- SOURCE DOCUMENT:
We are interested in computational analysis of genomic data to answer important questions in epigenetics and cancer.

[updated 12/1/14]

Algorithm development for analysis of whole-genome sequencing (WGS) data - We specialize in detection of genomic alterations in whole-genome data. WGS for an individual generates about 150GB of data (twice that for a cancer patient). Accurate identification of sequence (single nucleotide variants and indels) and structural variations (e.g., copy number changes, translocations, transposable element insertions, microsatellite instability, viral insertions) involve sophisticated algorithms.

Large-scale analysis of cancer genomics data - We have been involved in The Cancer Genome Atlas (TCGA) that has performed comprehensive genomic characterization of nearly 10,000 cancer samples (~500 samples each for 20 tumor types). As part of this project, the Genome Characterization Center at Harvard Medical School has generated low-coverage WGS data for >1200 cases. The Park lab has contributed structural variation analysis to several TCGA marker papers.

Integrative analysis of epigenetic data - We have been part of the ENCODE project to profile a large number of histone modifications and chromatin-associated proteins to understand the relationship between chromatin structure and gene function. We led the cross-species (human-fly-worm) chromatin analysis for the consortium. The supplementary website for the final paper is here, and the data repository we have developed is here.

Genomic applications to the study of eye disorders - In this project, we aim to apply the algorithms that we and others have developed in cancer genomics to vision research, for identification of disease-causing variants and data sharing.

Clinical applications of high-throughput sequencing - We are involved in the data coordinating center for the Undiagnosed Disease Network, which aims to use genomic characterization and other state-of-the-art diagnostic methods to better understand rare, hard-to-diagnose diseases. We are also involved in the "Babyseq" project, in which babies from neonatal ICU at Boston Children's Hospital and healthy newborns at Brigham and Women's Hospitals will be sequenced to determine whether genome sequencing will be helpful in clinical medicine.

- INFORMATION PROVIDED:

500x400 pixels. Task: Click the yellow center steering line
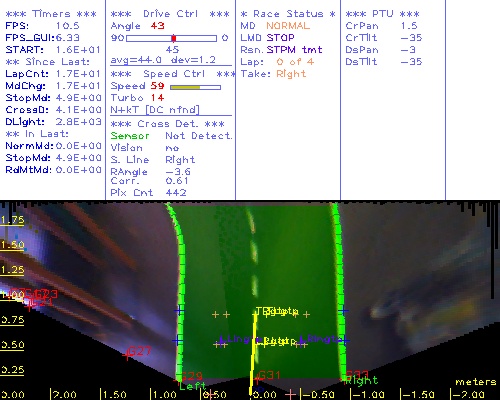(x=253, y=353)
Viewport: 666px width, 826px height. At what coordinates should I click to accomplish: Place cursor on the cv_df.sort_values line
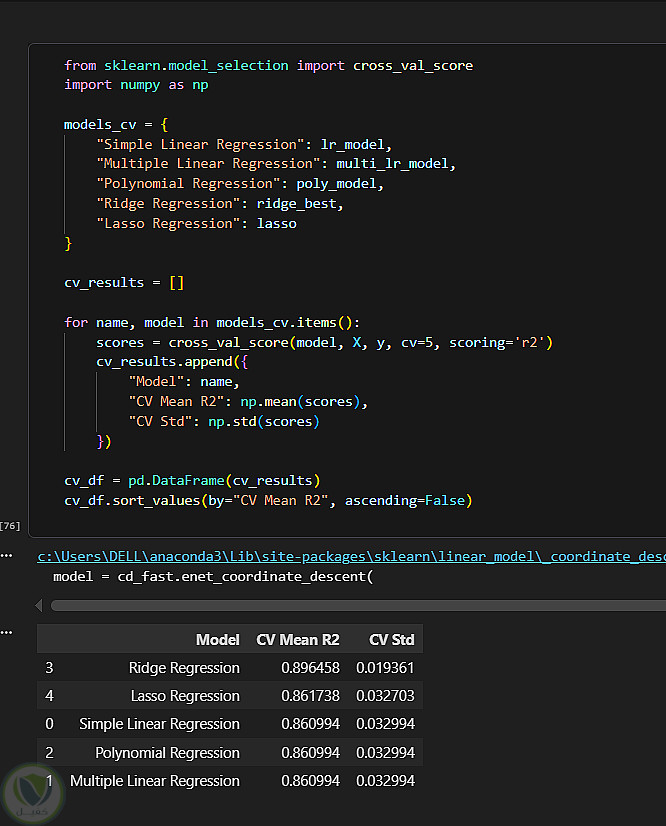[267, 500]
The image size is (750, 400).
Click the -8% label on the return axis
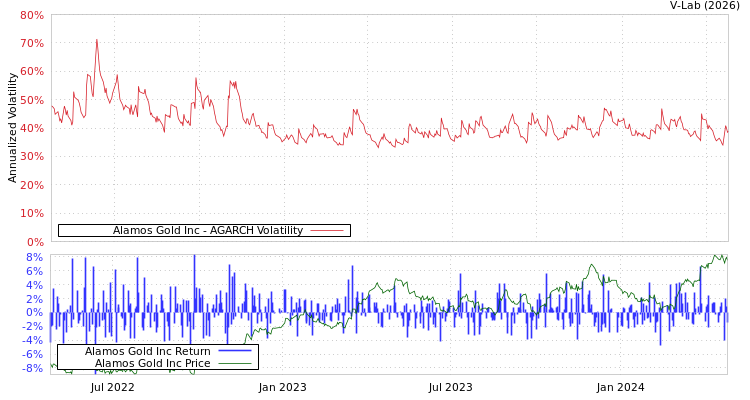pos(33,368)
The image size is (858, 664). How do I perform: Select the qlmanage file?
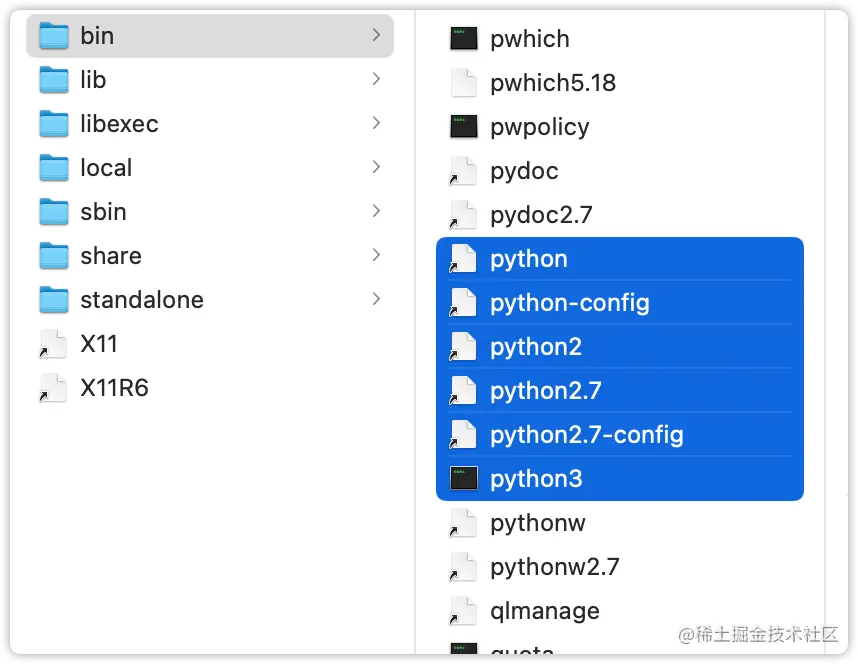coord(543,610)
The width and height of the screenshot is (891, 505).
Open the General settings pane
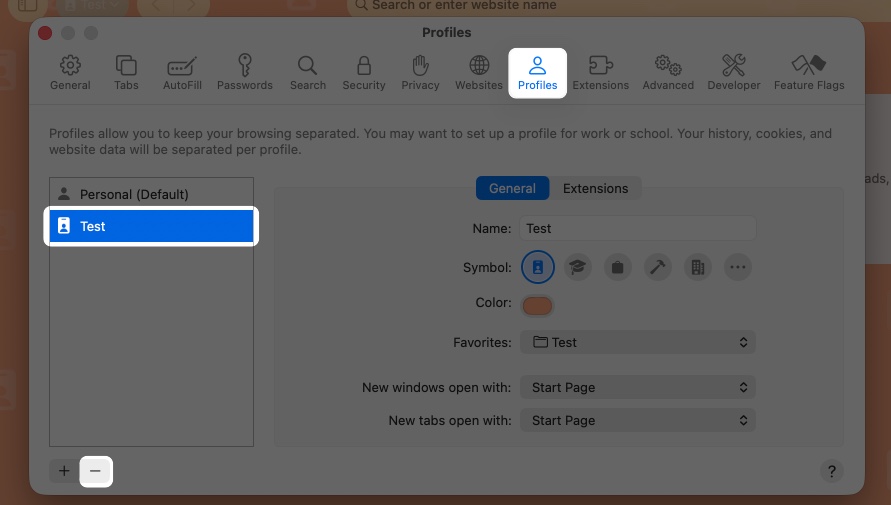pyautogui.click(x=70, y=73)

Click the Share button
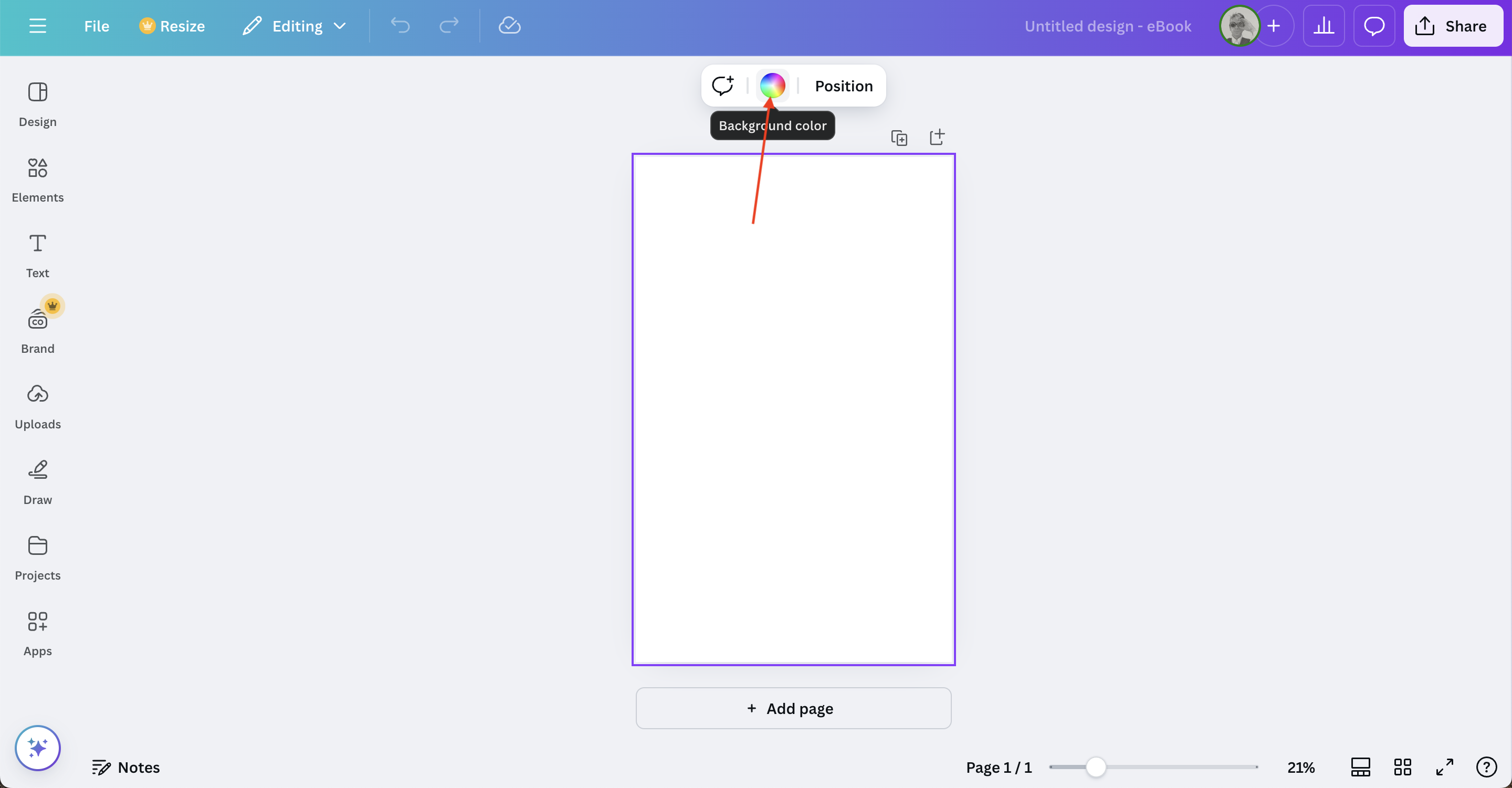pyautogui.click(x=1453, y=26)
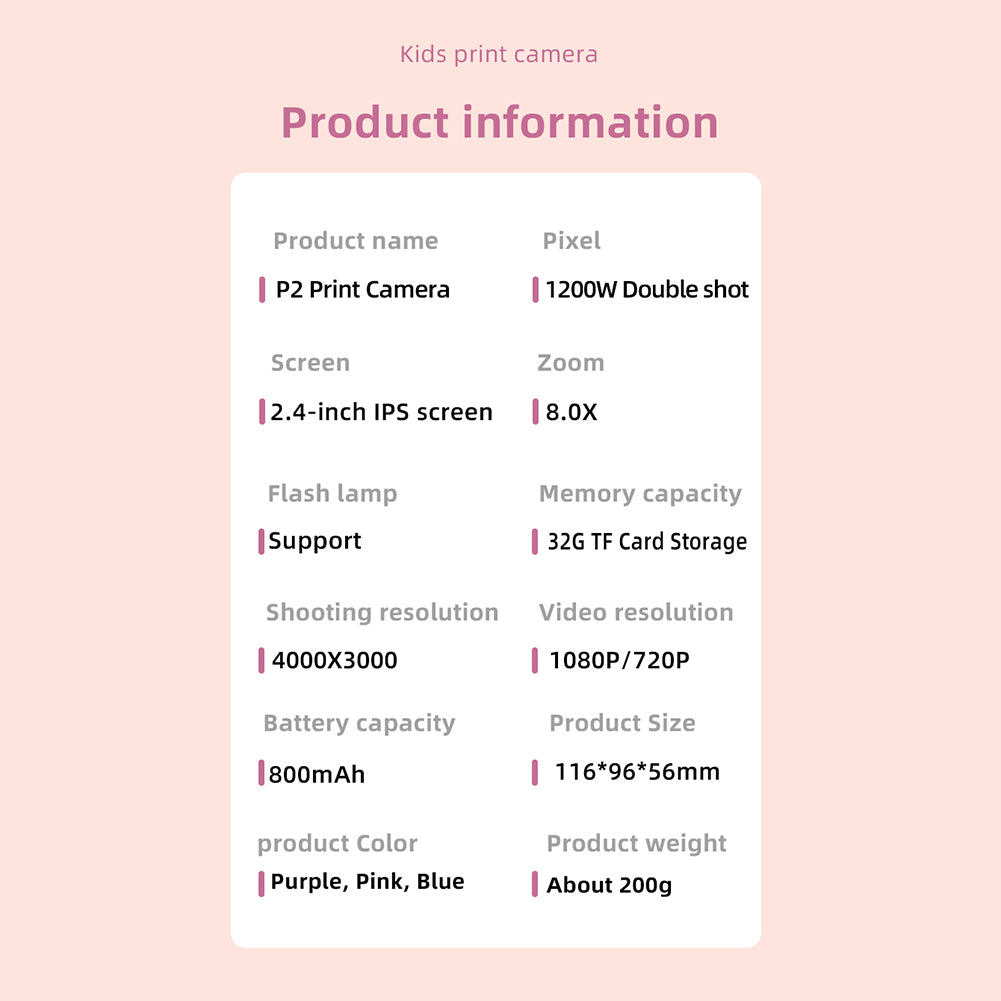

- WHAT TO DO:
From the lab research text, write out word for word the passage that starts with "Clinical applications of" and goes on through "in clinical medicine.".

- ANSWER SECTION:
Clinical applications of high-throughput sequencing - We are involved in the data coordinating center for the Undiagnosed Disease Network, which aims to use genomic characterization and other state-of-the-art diagnostic methods to better understand rare, hard-to-diagnose diseases. We are also involved in the "Babyseq" project, in which babies from neonatal ICU at Boston Children's Hospital and healthy newborns at Brigham and Women's Hospitals will be sequenced to determine whether genome sequencing will be helpful in clinical medicine.